A l’âge de 5 ans, du fait de circonstances familiales difficiles, on m'a confiée à la garde affectueuse de sœur Madeleine, amie de la famille : j’étais en pension chez les religieuses de l'Assomption. Dans le train de Paris à Chatou (région parisienne, France), en pleine semaine, sœur Madeleine me ramena chez moi car j’avais mal à la tête, à la nuque surtout, et je boitais.
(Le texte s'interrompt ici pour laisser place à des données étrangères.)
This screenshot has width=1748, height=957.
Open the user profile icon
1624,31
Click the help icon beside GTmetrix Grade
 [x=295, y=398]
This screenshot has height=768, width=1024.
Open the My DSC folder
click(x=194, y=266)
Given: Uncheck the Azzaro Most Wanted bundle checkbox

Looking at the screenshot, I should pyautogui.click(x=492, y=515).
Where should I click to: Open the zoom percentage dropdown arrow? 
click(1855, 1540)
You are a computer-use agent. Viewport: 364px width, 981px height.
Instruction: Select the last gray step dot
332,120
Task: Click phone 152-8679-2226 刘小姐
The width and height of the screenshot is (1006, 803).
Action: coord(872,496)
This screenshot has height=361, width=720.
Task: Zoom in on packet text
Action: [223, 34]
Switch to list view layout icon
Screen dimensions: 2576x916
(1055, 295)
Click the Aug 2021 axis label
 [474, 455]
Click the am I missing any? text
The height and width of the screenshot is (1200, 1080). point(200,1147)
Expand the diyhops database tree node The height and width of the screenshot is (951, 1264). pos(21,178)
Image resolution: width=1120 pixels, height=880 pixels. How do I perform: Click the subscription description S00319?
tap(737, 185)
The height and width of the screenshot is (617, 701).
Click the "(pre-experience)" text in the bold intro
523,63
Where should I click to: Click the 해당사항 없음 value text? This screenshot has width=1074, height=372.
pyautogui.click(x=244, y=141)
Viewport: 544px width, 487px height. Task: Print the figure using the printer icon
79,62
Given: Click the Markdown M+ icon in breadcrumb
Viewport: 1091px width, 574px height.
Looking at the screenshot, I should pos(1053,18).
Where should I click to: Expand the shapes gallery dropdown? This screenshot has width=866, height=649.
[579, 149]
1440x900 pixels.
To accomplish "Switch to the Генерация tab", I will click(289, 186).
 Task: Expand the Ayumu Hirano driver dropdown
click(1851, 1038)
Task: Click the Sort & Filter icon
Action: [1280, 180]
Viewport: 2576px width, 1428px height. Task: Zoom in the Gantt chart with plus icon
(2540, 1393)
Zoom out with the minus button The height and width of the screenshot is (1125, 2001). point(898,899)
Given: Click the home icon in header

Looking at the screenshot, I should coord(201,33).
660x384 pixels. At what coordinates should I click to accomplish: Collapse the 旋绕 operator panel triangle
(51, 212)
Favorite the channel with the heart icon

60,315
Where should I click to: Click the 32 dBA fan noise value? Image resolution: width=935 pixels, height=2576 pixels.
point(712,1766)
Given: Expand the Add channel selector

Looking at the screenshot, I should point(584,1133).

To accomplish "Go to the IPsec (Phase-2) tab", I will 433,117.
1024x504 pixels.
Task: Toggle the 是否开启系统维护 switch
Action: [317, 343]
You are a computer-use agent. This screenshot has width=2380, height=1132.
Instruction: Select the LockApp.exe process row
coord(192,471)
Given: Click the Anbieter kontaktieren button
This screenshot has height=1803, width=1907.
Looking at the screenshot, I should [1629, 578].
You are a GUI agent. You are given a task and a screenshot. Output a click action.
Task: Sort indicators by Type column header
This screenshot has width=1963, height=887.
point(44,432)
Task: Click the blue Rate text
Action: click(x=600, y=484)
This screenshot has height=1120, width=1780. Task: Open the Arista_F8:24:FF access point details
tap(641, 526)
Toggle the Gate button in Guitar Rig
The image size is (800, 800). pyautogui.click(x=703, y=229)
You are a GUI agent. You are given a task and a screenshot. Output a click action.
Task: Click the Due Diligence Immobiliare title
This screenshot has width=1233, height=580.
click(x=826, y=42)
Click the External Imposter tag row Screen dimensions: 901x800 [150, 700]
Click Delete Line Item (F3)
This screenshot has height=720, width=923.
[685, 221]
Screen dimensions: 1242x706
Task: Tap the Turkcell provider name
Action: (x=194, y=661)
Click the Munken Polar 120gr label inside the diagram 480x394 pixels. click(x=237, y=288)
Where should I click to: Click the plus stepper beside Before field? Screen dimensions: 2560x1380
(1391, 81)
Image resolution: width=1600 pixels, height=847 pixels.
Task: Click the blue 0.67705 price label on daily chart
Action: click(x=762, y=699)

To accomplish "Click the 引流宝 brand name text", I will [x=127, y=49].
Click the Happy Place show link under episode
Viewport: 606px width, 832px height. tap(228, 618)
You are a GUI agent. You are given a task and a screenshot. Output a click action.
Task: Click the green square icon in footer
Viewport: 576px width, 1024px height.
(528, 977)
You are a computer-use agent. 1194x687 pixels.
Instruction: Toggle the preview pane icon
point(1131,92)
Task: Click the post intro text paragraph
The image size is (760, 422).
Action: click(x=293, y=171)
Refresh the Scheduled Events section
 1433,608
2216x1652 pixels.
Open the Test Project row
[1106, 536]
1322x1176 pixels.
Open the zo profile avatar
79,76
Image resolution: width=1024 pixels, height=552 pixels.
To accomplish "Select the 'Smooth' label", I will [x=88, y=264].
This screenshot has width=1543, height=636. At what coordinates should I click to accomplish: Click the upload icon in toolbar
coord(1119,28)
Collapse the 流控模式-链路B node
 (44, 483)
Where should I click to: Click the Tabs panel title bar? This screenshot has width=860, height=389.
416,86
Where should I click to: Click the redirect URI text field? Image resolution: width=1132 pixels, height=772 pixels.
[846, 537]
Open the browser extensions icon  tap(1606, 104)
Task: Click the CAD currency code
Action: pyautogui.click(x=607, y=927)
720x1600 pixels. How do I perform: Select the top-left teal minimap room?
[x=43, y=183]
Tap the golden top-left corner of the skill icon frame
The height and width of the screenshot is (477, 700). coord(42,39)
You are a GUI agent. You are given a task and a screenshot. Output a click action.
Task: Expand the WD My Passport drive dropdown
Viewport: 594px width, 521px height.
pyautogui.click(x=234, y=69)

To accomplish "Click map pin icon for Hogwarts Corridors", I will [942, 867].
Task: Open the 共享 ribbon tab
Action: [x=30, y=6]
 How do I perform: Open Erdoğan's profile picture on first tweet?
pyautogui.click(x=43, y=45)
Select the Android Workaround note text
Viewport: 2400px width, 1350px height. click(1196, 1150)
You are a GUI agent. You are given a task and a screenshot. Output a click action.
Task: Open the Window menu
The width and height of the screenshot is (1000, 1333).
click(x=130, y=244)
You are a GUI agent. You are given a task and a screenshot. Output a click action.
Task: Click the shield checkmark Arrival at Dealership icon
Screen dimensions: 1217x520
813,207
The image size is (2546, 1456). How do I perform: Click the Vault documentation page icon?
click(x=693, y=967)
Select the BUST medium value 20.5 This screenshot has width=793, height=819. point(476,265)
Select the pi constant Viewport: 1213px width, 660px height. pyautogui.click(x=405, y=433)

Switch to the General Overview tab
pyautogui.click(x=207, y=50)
Ma mère se précipita à la porte pour nous recevoir et j’ai pu saisir son regard angoissé vers sœur Madeleine. La suite m'a été racontée maintes fois par ma mère, tandis qu'elle se perd dans un trou noir pour moi. Le docteur, mandé en urgence, m'ausculte et me fait une ponction lombaire pour affiner son diagnostic. Vite, il faut porter le prélèvement à l'Institut Pasteur pour analyse. Nous n'avons pas de voiture ; mon frère Pierre, 15 ans, saute donc dans le train, puis le métro, la précieuse fiole serrée dans sa poche.
Le diagnostic tombe : je suis atteinte de poliomyélite. La paralysie de ma jambe pourrait gagner les muscles respiratoires… menace mortelle. Maman, désespérée, tente de me faire ingurgiter divers breuvages, que je refuse les uns après les autres. Nous n'avons pas de téléphone, mais la nouvelle se répand, assortie d'un appel à la prière auquel répondent religieux et religieuses des établissements fréquentés par mes frères et sœurs, mais aussi des amis. L'une d'elles, Madame R., se présente chez nous : « J'ai de l'eau de Lourdes, je vous l'apporte pour Marie-Cécile ». « Elle ne veut rien boire », répond ma mère. « Essayez quand même l'eau de la Sainte Vierge », insiste son amie.
Maman, stupéfaite, me voit avaler d'une traite le verre qu'elle me tend. Le lendemain, le docteur constate le recul de la paralysie et me déclare hors de danger, sans se prononcer sur d'éventuelles séquelles, habituelles à l'époque. Il n'y en aura pas. Je vis ma convalescence comme un retour à la vie: toute ma vie, j'ai pu marcher, danser, nager, skier.